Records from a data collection
┄┄┄┄┄┄┄┄┄┄┄┄┄┄┄┄┄┄┄┄
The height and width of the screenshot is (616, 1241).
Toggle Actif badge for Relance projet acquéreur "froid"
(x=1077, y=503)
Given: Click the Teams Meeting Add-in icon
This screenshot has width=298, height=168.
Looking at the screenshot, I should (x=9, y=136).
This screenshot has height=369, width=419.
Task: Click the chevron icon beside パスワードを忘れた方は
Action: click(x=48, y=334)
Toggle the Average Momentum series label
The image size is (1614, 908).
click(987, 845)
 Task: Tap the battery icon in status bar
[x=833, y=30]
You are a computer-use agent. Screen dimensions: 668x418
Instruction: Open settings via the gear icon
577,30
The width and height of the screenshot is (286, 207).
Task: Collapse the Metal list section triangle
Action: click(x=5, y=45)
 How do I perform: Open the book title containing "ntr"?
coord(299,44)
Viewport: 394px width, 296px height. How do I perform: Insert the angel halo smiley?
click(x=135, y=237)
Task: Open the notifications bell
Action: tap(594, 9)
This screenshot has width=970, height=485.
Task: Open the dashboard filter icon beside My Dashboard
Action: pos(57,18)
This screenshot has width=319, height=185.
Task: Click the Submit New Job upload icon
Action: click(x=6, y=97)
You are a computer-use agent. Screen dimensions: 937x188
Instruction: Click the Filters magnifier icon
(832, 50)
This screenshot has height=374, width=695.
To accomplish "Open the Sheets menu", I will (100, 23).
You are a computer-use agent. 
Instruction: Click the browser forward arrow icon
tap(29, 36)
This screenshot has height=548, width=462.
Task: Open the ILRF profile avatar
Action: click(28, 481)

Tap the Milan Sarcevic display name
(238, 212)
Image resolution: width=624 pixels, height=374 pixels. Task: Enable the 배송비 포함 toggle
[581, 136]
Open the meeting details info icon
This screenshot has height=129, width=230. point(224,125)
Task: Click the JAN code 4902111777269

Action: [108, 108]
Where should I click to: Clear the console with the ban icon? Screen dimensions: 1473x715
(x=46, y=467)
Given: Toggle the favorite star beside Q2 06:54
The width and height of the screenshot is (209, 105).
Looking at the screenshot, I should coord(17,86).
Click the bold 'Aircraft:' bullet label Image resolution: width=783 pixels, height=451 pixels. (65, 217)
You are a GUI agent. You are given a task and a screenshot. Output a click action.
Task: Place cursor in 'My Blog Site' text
┄┄┄┄┄┄┄┄┄┄┄┄┄┄┄┄┄┄┄┄
■ Your task
Every line from the one containing "Task: Click the JAN code 4902111777269" to the end of the entries must be set down exactly, with none omitted and none added.

■ Answer space
Task: Click the JAN code 4902111777269

Action: [108, 108]
Where should I click to: Clear the console with the ban icon? Screen dimensions: 1473x715
(x=46, y=467)
Given: Toggle the favorite star beside Q2 06:54
The width and height of the screenshot is (209, 105).
Looking at the screenshot, I should coord(17,86).
Click the bold 'Aircraft:' bullet label Image resolution: width=783 pixels, height=451 pixels. (65, 217)
You are a GUI agent. You are given a task and a screenshot. Output a click action.
Task: Place cursor in 'My Blog Site' text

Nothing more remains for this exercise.